* Start *
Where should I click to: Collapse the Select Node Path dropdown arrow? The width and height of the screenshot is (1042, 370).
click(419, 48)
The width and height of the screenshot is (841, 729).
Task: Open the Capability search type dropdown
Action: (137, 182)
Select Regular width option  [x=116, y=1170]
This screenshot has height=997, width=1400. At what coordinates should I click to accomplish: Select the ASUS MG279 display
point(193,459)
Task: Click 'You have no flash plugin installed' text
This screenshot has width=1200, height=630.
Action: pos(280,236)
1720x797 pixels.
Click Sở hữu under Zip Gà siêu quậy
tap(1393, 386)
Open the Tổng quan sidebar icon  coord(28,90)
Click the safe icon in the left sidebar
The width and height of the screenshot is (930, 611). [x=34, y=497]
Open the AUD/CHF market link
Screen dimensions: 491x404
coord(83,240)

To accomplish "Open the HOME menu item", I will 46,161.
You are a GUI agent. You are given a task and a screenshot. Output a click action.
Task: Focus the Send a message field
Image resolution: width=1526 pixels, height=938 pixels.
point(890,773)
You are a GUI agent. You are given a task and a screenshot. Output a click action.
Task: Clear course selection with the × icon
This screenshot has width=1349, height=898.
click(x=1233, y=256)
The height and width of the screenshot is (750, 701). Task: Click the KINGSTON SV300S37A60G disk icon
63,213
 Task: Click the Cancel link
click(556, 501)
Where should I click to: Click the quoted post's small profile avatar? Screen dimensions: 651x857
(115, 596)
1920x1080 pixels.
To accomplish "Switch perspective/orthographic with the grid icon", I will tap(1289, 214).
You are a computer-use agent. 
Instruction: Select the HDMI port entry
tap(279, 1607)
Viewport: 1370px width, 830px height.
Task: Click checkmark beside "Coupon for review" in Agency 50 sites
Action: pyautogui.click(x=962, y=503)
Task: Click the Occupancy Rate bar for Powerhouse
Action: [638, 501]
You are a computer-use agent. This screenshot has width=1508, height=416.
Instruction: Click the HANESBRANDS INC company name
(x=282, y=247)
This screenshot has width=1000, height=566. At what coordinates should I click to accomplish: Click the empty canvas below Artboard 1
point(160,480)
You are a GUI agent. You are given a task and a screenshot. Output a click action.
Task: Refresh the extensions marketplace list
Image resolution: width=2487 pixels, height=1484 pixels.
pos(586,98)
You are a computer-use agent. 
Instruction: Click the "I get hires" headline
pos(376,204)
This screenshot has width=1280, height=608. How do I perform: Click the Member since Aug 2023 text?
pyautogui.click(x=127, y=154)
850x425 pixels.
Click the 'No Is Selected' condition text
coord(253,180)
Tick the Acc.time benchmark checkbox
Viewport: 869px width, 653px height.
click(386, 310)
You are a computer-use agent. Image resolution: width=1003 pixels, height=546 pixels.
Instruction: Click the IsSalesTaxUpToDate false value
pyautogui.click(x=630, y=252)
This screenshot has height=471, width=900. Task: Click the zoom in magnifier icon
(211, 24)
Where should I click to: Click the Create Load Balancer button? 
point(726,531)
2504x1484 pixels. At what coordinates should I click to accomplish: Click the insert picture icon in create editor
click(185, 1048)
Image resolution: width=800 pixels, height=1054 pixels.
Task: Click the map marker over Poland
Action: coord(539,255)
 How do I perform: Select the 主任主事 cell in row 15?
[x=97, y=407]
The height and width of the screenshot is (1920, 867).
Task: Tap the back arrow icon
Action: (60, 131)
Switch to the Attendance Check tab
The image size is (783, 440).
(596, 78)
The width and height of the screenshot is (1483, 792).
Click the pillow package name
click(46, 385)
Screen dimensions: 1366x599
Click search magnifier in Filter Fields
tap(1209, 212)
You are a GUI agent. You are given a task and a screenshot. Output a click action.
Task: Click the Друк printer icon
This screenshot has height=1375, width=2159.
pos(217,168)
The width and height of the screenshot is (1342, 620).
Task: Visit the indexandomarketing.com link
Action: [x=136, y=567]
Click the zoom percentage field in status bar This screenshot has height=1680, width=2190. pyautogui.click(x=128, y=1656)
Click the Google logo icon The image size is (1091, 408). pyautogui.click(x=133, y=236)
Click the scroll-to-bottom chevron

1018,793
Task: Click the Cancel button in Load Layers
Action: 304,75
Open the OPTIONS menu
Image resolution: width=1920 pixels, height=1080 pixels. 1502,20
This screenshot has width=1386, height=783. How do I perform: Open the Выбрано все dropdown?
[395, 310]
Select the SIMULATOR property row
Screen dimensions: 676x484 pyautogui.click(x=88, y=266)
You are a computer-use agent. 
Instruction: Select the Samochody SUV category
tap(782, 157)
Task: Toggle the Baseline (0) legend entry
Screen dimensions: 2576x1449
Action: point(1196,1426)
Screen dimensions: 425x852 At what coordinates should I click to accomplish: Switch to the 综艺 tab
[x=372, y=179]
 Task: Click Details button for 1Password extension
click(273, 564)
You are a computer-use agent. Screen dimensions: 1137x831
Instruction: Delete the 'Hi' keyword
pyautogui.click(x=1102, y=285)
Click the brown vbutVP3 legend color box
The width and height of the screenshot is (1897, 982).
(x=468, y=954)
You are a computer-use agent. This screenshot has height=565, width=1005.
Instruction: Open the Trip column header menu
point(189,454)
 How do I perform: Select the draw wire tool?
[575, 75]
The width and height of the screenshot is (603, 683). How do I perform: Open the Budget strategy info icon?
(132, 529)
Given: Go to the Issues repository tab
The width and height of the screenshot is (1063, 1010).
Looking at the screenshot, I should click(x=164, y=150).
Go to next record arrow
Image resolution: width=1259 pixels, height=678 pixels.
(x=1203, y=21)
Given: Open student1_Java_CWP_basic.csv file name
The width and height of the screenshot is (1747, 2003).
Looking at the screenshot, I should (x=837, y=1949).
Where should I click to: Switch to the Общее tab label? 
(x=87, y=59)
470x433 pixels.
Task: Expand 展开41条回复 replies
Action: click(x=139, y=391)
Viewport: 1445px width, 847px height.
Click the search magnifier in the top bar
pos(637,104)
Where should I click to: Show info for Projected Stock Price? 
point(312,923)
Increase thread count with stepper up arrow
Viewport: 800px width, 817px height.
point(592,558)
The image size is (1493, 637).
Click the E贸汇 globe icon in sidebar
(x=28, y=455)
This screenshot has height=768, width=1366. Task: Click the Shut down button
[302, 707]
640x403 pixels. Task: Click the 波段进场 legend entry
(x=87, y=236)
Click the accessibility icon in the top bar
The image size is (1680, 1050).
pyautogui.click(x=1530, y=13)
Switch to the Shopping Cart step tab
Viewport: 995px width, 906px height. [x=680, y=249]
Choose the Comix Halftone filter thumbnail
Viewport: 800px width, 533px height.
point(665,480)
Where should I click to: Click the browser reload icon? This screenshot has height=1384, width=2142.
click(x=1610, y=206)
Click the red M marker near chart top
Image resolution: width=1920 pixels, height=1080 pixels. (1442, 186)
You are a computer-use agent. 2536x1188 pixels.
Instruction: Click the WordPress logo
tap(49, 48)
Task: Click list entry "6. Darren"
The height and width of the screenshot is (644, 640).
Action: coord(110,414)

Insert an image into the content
* End *
■ **EXERCISE PROMPT**
Render every line of the entries above as a JSON list of strings, one string per line, omitting blank lines.

■ **OUTPUT FOR THIS EXERCISE**
[
  "Where should I click to: Collapse the Select Node Path dropdown arrow? The width and height of the screenshot is (1042, 370).",
  "click(419, 48)",
  "The width and height of the screenshot is (841, 729).",
  "Task: Open the Capability search type dropdown",
  "Action: (137, 182)",
  "Select Regular width option  [x=116, y=1170]",
  "This screenshot has height=997, width=1400. At what coordinates should I click to accomplish: Select the ASUS MG279 display",
  "point(193,459)",
  "Task: Click 'You have no flash plugin installed' text",
  "This screenshot has width=1200, height=630.",
  "Action: pos(280,236)",
  "1720x797 pixels.",
  "Click Sở hữu under Zip Gà siêu quậy",
  "tap(1393, 386)",
  "Open the Tổng quan sidebar icon  coord(28,90)",
  "Click the safe icon in the left sidebar",
  "The width and height of the screenshot is (930, 611). [x=34, y=497]",
  "Open the AUD/CHF market link",
  "Screen dimensions: 491x404",
  "coord(83,240)",
  "To accomplish \"Open the HOME menu item\", I will 46,161.",
  "You are a GUI agent. You are given a task and a screenshot. Output a click action.",
  "Task: Focus the Send a message field",
  "Image resolution: width=1526 pixels, height=938 pixels.",
  "point(890,773)",
  "You are a GUI agent. You are given a task and a screenshot. Output a click action.",
  "Task: Clear course selection with the × icon",
  "This screenshot has width=1349, height=898.",
  "click(x=1233, y=256)",
  "The height and width of the screenshot is (750, 701). Task: Click the KINGSTON SV300S37A60G disk icon",
  "63,213",
  " Task: Click the Cancel link",
  "click(556, 501)",
  "Where should I click to: Click the quoted post's small profile avatar? Screen dimensions: 651x857",
  "(115, 596)",
  "1920x1080 pixels.",
  "To accomplish \"Switch perspective/orthographic with the grid icon\", I will tap(1289, 214).",
  "You are a computer-use agent. ",
  "Instruction: Select the HDMI port entry",
  "tap(279, 1607)",
  "Viewport: 1370px width, 830px height.",
  "Task: Click checkmark beside \"Coupon for review\" in Agency 50 sites",
  "Action: pyautogui.click(x=962, y=503)",
  "Task: Click the Occupancy Rate bar for Powerhouse",
  "Action: [638, 501]",
  "You are a computer-use agent. This screenshot has width=1508, height=416.",
  "Instruction: Click the HANESBRANDS INC company name",
  "(x=282, y=247)",
  "This screenshot has width=1000, height=566. At what coordinates should I click to accomplish: Click the empty canvas below Artboard 1",
  "point(160,480)",
  "You are a GUI agent. You are given a task and a screenshot. Output a click action.",
  "Task: Refresh the extensions marketplace list",
  "Image resolution: width=2487 pixels, height=1484 pixels.",
  "pos(586,98)",
  "You are a computer-use agent. ",
  "Instruction: Click the \"I get hires\" headline",
  "pos(376,204)",
  "This screenshot has width=1280, height=608. How do I perform: Click the Member since Aug 2023 text?",
  "pyautogui.click(x=127, y=154)",
  "850x425 pixels.",
  "Click the 'No Is Selected' condition text",
  "coord(253,180)",
  "Tick the Acc.time benchmark checkbox",
  "Viewport: 869px width, 653px height.",
  "click(386, 310)",
  "You are a computer-use agent. Image resolution: width=1003 pixels, height=546 pixels.",
  "Instruction: Click the IsSalesTaxUpToDate false value",
  "pyautogui.click(x=630, y=252)",
  "This screenshot has height=471, width=900. Task: Click the zoom in magnifier icon",
  "(211, 24)",
  "Where should I click to: Click the Create Load Balancer button? ",
  "point(726,531)",
  "2504x1484 pixels. At what coordinates should I click to accomplish: Click the insert picture icon in create editor",
  "click(185, 1048)",
  "Image resolution: width=800 pixels, height=1054 pixels.",
  "Task: Click the map marker over Poland",
  "Action: coord(539,255)",
  " How do I perform: Select the 主任主事 cell in row 15?",
  "[x=97, y=407]",
  "The height and width of the screenshot is (1920, 867).",
  "Task: Tap the back arrow icon",
  "Action: (60, 131)",
  "Switch to the Attendance Check tab",
  "The image size is (783, 440).",
  "(596, 78)",
  "The width and height of the screenshot is (1483, 792).",
  "Click the pillow package name",
  "click(46, 385)",
  "Screen dimensions: 1366x599",
  "Click search magnifier in Filter Fields",
  "tap(1209, 212)",
  "You are a GUI agent. You are given a task and a screenshot. Output a click action.",
  "Task: Click the Друк printer icon",
  "This screenshot has height=1375, width=2159.",
  "pos(217,168)",
  "The width and height of the screenshot is (1342, 620).",
  "Task: Visit the indexandomarketing.com link",
  "Action: [x=136, y=567]",
  "Click the zoom percentage field in status bar This screenshot has height=1680, width=2190. pyautogui.click(x=128, y=1656)",
  "Click the Google logo icon The image size is (1091, 408). pyautogui.click(x=133, y=236)",
  "Click the scroll-to-bottom chevron",
  "1018,793",
  "Task: Click the Cancel button in Load Layers",
  "Action: 304,75",
  "Open the OPTIONS menu",
  "Image resolution: width=1920 pixels, height=1080 pixels. 1502,20",
  "This screenshot has width=1386, height=783. How do I perform: Open the Выбрано все dropdown?",
  "[395, 310]",
  "Select the SIMULATOR property row",
  "Screen dimensions: 676x484 pyautogui.click(x=88, y=266)",
  "You are a computer-use agent. ",
  "Instruction: Select the Samochody SUV category",
  "tap(782, 157)",
  "Task: Toggle the Baseline (0) legend entry",
  "Screen dimensions: 2576x1449",
  "Action: point(1196,1426)",
  "Screen dimensions: 425x852 At what coordinates should I click to accomplish: Switch to the 综艺 tab",
  "[x=372, y=179]",
  " Task: Click Details button for 1Password extension",
  "click(273, 564)",
  "You are a computer-use agent. Screen dimensions: 1137x831",
  "Instruction: Delete the 'Hi' keyword",
  "pyautogui.click(x=1102, y=285)",
  "Click the brown vbutVP3 legend color box",
  "The width and height of the screenshot is (1897, 982).",
  "(x=468, y=954)",
  "You are a computer-use agent. This screenshot has height=565, width=1005.",
  "Instruction: Open the Trip column header menu",
  "point(189,454)",
  " How do I perform: Select the draw wire tool?",
  "[575, 75]",
  "The width and height of the screenshot is (603, 683). How do I perform: Open the Budget strategy info icon?",
  "(132, 529)",
  "Given: Go to the Issues repository tab",
  "The width and height of the screenshot is (1063, 1010).",
  "Looking at the screenshot, I should click(x=164, y=150).",
  "Go to next record arrow",
  "Image resolution: width=1259 pixels, height=678 pixels.",
  "(x=1203, y=21)",
  "Given: Open student1_Java_CWP_basic.csv file name",
  "The width and height of the screenshot is (1747, 2003).",
  "Looking at the screenshot, I should (x=837, y=1949).",
  "Where should I click to: Switch to the Общее tab label? ",
  "(x=87, y=59)",
  "470x433 pixels.",
  "Task: Expand 展开41条回复 replies",
  "Action: click(x=139, y=391)",
  "Viewport: 1445px width, 847px height.",
  "Click the search magnifier in the top bar",
  "pos(637,104)",
  "Where should I click to: Show info for Projected Stock Price? ",
  "point(312,923)",
  "Increase thread count with stepper up arrow",
  "Viewport: 800px width, 817px height.",
  "point(592,558)",
  "The image size is (1493, 637).",
  "Click the E贸汇 globe icon in sidebar",
  "(x=28, y=455)",
  "This screenshot has height=768, width=1366. Task: Click the Shut down button",
  "[302, 707]",
  "640x403 pixels. Task: Click the 波段进场 legend entry",
  "(x=87, y=236)",
  "Click the accessibility icon in the top bar",
  "The image size is (1680, 1050).",
  "pyautogui.click(x=1530, y=13)",
  "Switch to the Shopping Cart step tab",
  "Viewport: 995px width, 906px height. [x=680, y=249]",
  "Choose the Comix Halftone filter thumbnail",
  "Viewport: 800px width, 533px height.",
  "point(665,480)",
  "Where should I click to: Click the browser reload icon? This screenshot has height=1384, width=2142.",
  "click(x=1610, y=206)",
  "Click the red M marker near chart top",
  "Image resolution: width=1920 pixels, height=1080 pixels. (1442, 186)",
  "You are a computer-use agent. 2536x1188 pixels.",
  "Instruction: Click the WordPress logo",
  "tap(49, 48)",
  "Task: Click list entry \"6. Darren\"",
  "The height and width of the screenshot is (644, 640).",
  "Action: coord(110,414)",
  "Insert an image into the content"
]